DATA
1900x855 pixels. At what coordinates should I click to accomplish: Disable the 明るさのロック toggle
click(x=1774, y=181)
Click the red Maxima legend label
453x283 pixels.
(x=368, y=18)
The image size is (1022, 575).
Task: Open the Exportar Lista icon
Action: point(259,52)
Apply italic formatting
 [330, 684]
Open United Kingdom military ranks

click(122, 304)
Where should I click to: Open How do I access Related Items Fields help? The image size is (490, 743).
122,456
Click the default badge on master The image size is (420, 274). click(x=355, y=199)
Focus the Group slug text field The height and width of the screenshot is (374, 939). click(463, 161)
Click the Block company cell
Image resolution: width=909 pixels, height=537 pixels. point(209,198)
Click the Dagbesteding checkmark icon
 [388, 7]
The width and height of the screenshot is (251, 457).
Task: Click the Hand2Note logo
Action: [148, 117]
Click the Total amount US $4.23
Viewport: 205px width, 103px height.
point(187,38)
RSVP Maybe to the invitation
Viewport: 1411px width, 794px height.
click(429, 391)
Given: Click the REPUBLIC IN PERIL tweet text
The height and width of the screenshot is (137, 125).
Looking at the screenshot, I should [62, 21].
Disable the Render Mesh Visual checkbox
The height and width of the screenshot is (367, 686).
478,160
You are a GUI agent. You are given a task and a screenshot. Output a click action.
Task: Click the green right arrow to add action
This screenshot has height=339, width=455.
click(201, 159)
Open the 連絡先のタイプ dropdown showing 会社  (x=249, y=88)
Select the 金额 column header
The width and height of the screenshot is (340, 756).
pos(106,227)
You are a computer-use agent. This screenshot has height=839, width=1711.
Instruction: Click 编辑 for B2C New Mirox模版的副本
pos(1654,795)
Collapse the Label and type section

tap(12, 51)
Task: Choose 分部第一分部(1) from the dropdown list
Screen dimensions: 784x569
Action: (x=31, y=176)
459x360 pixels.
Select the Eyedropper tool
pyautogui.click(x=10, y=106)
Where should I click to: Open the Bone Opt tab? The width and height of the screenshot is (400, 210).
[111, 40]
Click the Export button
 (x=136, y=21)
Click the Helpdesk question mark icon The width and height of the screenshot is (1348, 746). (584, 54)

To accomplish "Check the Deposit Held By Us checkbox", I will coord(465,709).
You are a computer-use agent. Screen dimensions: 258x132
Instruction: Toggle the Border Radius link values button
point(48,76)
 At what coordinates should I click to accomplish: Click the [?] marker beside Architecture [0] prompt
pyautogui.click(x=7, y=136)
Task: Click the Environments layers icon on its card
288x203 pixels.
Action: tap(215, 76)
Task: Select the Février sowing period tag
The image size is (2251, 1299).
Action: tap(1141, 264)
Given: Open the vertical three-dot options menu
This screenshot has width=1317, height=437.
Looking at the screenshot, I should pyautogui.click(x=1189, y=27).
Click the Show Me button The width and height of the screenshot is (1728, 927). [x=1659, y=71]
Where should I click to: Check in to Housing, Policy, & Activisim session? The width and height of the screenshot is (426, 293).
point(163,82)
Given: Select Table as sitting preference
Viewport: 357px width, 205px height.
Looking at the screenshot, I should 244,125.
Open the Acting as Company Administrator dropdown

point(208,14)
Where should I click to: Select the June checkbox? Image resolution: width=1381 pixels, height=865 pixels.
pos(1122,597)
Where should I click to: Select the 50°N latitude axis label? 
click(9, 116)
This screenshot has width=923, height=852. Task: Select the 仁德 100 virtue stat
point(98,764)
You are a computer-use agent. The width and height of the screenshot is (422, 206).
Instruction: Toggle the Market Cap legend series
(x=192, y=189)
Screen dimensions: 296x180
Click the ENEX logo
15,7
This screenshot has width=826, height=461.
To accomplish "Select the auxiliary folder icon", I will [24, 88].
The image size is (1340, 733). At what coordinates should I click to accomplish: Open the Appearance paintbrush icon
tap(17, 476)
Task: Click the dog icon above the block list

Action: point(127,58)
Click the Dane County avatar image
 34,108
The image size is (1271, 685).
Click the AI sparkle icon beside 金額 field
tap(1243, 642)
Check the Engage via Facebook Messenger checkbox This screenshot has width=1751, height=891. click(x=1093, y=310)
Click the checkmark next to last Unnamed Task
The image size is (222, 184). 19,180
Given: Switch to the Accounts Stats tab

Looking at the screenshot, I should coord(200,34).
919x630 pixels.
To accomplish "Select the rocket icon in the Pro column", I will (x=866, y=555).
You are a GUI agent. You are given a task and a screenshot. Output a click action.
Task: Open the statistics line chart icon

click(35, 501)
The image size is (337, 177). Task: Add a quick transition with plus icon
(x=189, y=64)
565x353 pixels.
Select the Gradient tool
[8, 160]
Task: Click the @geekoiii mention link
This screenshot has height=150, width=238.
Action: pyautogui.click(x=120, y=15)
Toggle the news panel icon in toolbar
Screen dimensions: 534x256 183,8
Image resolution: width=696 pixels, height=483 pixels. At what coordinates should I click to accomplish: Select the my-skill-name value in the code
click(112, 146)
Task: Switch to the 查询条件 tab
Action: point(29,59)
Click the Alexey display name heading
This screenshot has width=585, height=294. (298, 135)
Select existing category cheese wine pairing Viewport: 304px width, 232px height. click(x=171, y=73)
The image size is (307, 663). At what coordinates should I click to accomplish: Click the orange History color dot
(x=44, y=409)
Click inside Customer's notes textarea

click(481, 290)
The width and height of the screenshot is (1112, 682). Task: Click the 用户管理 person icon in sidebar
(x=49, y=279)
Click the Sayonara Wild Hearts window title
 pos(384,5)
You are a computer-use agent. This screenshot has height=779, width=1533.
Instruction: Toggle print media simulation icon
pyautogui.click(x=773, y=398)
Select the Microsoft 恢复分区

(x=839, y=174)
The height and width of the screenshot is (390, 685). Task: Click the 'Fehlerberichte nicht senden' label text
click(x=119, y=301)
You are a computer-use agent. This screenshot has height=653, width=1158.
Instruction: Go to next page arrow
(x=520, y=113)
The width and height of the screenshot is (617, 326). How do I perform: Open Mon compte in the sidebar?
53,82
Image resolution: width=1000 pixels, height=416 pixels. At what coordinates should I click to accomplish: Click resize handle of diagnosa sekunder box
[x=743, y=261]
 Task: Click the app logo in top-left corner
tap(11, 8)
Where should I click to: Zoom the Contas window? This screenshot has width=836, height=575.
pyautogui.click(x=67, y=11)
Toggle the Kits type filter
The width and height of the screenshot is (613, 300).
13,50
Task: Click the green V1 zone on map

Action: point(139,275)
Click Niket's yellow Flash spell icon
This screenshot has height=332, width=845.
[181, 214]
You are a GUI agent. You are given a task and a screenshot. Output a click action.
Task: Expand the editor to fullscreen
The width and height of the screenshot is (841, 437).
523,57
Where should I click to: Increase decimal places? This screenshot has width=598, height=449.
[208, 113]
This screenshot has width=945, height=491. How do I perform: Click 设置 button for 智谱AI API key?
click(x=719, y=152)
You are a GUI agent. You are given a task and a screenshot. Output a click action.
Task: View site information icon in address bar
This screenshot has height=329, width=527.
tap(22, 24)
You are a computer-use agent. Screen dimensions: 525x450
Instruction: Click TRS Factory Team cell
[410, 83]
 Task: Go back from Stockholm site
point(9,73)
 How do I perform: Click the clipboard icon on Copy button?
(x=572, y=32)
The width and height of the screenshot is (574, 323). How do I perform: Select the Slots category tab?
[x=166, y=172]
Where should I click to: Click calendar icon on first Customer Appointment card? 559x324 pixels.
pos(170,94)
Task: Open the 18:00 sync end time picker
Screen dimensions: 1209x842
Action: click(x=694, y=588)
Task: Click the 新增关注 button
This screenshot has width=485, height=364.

WORK TO BE COMPLETED
Without any alteration, repeat each entry shown above.

TASK RESPONSE
1900x855 pixels. At what coordinates should I click to accomplish: Disable the 明るさのロック toggle
click(x=1774, y=181)
Click the red Maxima legend label
453x283 pixels.
(x=368, y=18)
The image size is (1022, 575).
Task: Open the Exportar Lista icon
Action: point(259,52)
Apply italic formatting
 [330, 684]
Open United Kingdom military ranks

click(122, 304)
Where should I click to: Open How do I access Related Items Fields help? The image size is (490, 743).
122,456
Click the default badge on master The image size is (420, 274). click(x=355, y=199)
Focus the Group slug text field The height and width of the screenshot is (374, 939). click(463, 161)
Click the Block company cell
Image resolution: width=909 pixels, height=537 pixels. point(209,198)
Click the Dagbesteding checkmark icon
 [388, 7]
The width and height of the screenshot is (251, 457).
Task: Click the Hand2Note logo
Action: [148, 117]
Click the Total amount US $4.23
Viewport: 205px width, 103px height.
point(187,38)
RSVP Maybe to the invitation
Viewport: 1411px width, 794px height.
click(429, 391)
Given: Click the REPUBLIC IN PERIL tweet text
The height and width of the screenshot is (137, 125).
Looking at the screenshot, I should [62, 21].
Disable the Render Mesh Visual checkbox
The height and width of the screenshot is (367, 686).
478,160
You are a GUI agent. You are given a task and a screenshot. Output a click action.
Task: Click the green right arrow to add action
This screenshot has height=339, width=455.
click(201, 159)
Open the 連絡先のタイプ dropdown showing 会社  (x=249, y=88)
Select the 金额 column header
The width and height of the screenshot is (340, 756).
pos(106,227)
You are a computer-use agent. This screenshot has height=839, width=1711.
Instruction: Click 编辑 for B2C New Mirox模版的副本
pos(1654,795)
Collapse the Label and type section

tap(12, 51)
Task: Choose 分部第一分部(1) from the dropdown list
Screen dimensions: 784x569
Action: (x=31, y=176)
459x360 pixels.
Select the Eyedropper tool
pyautogui.click(x=10, y=106)
Where should I click to: Open the Bone Opt tab? The width and height of the screenshot is (400, 210).
[111, 40]
Click the Export button
 (x=136, y=21)
Click the Helpdesk question mark icon The width and height of the screenshot is (1348, 746). (584, 54)

To accomplish "Check the Deposit Held By Us checkbox", I will coord(465,709).
You are a computer-use agent. Screen dimensions: 258x132
Instruction: Toggle the Border Radius link values button
point(48,76)
 At what coordinates should I click to accomplish: Click the [?] marker beside Architecture [0] prompt
pyautogui.click(x=7, y=136)
Task: Click the Environments layers icon on its card
288x203 pixels.
Action: tap(215, 76)
Task: Select the Février sowing period tag
The image size is (2251, 1299).
Action: tap(1141, 264)
Given: Open the vertical three-dot options menu
This screenshot has width=1317, height=437.
Looking at the screenshot, I should pyautogui.click(x=1189, y=27).
Click the Show Me button The width and height of the screenshot is (1728, 927). [x=1659, y=71]
Where should I click to: Check in to Housing, Policy, & Activisim session? The width and height of the screenshot is (426, 293).
point(163,82)
Given: Select Table as sitting preference
Viewport: 357px width, 205px height.
Looking at the screenshot, I should 244,125.
Open the Acting as Company Administrator dropdown

point(208,14)
Where should I click to: Select the June checkbox? Image resolution: width=1381 pixels, height=865 pixels.
pos(1122,597)
Where should I click to: Select the 50°N latitude axis label? 
click(9, 116)
This screenshot has width=923, height=852. Task: Select the 仁德 100 virtue stat
point(98,764)
You are a computer-use agent. The width and height of the screenshot is (422, 206).
Instruction: Toggle the Market Cap legend series
(x=192, y=189)
Screen dimensions: 296x180
Click the ENEX logo
15,7
This screenshot has width=826, height=461.
To accomplish "Select the auxiliary folder icon", I will [24, 88].
The image size is (1340, 733). At what coordinates should I click to accomplish: Open the Appearance paintbrush icon
tap(17, 476)
Task: Click the dog icon above the block list

Action: point(127,58)
Click the Dane County avatar image
 34,108
The image size is (1271, 685).
Click the AI sparkle icon beside 金額 field
tap(1243, 642)
Check the Engage via Facebook Messenger checkbox This screenshot has width=1751, height=891. click(x=1093, y=310)
Click the checkmark next to last Unnamed Task
The image size is (222, 184). 19,180
Given: Switch to the Accounts Stats tab

Looking at the screenshot, I should coord(200,34).
919x630 pixels.
To accomplish "Select the rocket icon in the Pro column", I will (x=866, y=555).
You are a GUI agent. You are given a task and a screenshot. Output a click action.
Task: Open the statistics line chart icon

click(35, 501)
The image size is (337, 177). Task: Add a quick transition with plus icon
(x=189, y=64)
565x353 pixels.
Select the Gradient tool
[8, 160]
Task: Click the @geekoiii mention link
This screenshot has height=150, width=238.
Action: pyautogui.click(x=120, y=15)
Toggle the news panel icon in toolbar
Screen dimensions: 534x256 183,8
Image resolution: width=696 pixels, height=483 pixels. At what coordinates should I click to accomplish: Select the my-skill-name value in the code
click(112, 146)
Task: Switch to the 查询条件 tab
Action: point(29,59)
Click the Alexey display name heading
This screenshot has width=585, height=294. (298, 135)
Select existing category cheese wine pairing Viewport: 304px width, 232px height. click(x=171, y=73)
The image size is (307, 663). At what coordinates should I click to accomplish: Click the orange History color dot
(x=44, y=409)
Click inside Customer's notes textarea

click(481, 290)
The width and height of the screenshot is (1112, 682). Task: Click the 用户管理 person icon in sidebar
(x=49, y=279)
Click the Sayonara Wild Hearts window title
 pos(384,5)
You are a computer-use agent. This screenshot has height=779, width=1533.
Instruction: Toggle print media simulation icon
pyautogui.click(x=773, y=398)
Select the Microsoft 恢复分区

(x=839, y=174)
The height and width of the screenshot is (390, 685). Task: Click the 'Fehlerberichte nicht senden' label text
click(x=119, y=301)
You are a computer-use agent. This screenshot has height=653, width=1158.
Instruction: Go to next page arrow
(x=520, y=113)
The width and height of the screenshot is (617, 326). How do I perform: Open Mon compte in the sidebar?
53,82
Image resolution: width=1000 pixels, height=416 pixels. At what coordinates should I click to accomplish: Click resize handle of diagnosa sekunder box
[x=743, y=261]
 Task: Click the app logo in top-left corner
tap(11, 8)
Where should I click to: Zoom the Contas window? This screenshot has width=836, height=575.
pyautogui.click(x=67, y=11)
Toggle the Kits type filter
The width and height of the screenshot is (613, 300).
13,50
Task: Click the green V1 zone on map

Action: point(139,275)
Click Niket's yellow Flash spell icon
This screenshot has height=332, width=845.
[181, 214]
You are a GUI agent. You are given a task and a screenshot. Output a click action.
Task: Expand the editor to fullscreen
The width and height of the screenshot is (841, 437).
523,57
Where should I click to: Increase decimal places? This screenshot has width=598, height=449.
[208, 113]
This screenshot has width=945, height=491. How do I perform: Click 设置 button for 智谱AI API key?
click(x=719, y=152)
You are a GUI agent. You are given a task and a screenshot. Output a click action.
Task: View site information icon in address bar
This screenshot has height=329, width=527.
tap(22, 24)
You are a computer-use agent. Screen dimensions: 525x450
Instruction: Click TRS Factory Team cell
[410, 83]
 Task: Go back from Stockholm site
point(9,73)
 How do I perform: Click the clipboard icon on Copy button?
(x=572, y=32)
The width and height of the screenshot is (574, 323). How do I perform: Select the Slots category tab?
[x=166, y=172]
Where should I click to: Click calendar icon on first Customer Appointment card? 559x324 pixels.
pos(170,94)
Task: Open the 18:00 sync end time picker
Screen dimensions: 1209x842
Action: click(x=694, y=588)
Task: Click the 新增关注 button
This screenshot has width=485, height=364.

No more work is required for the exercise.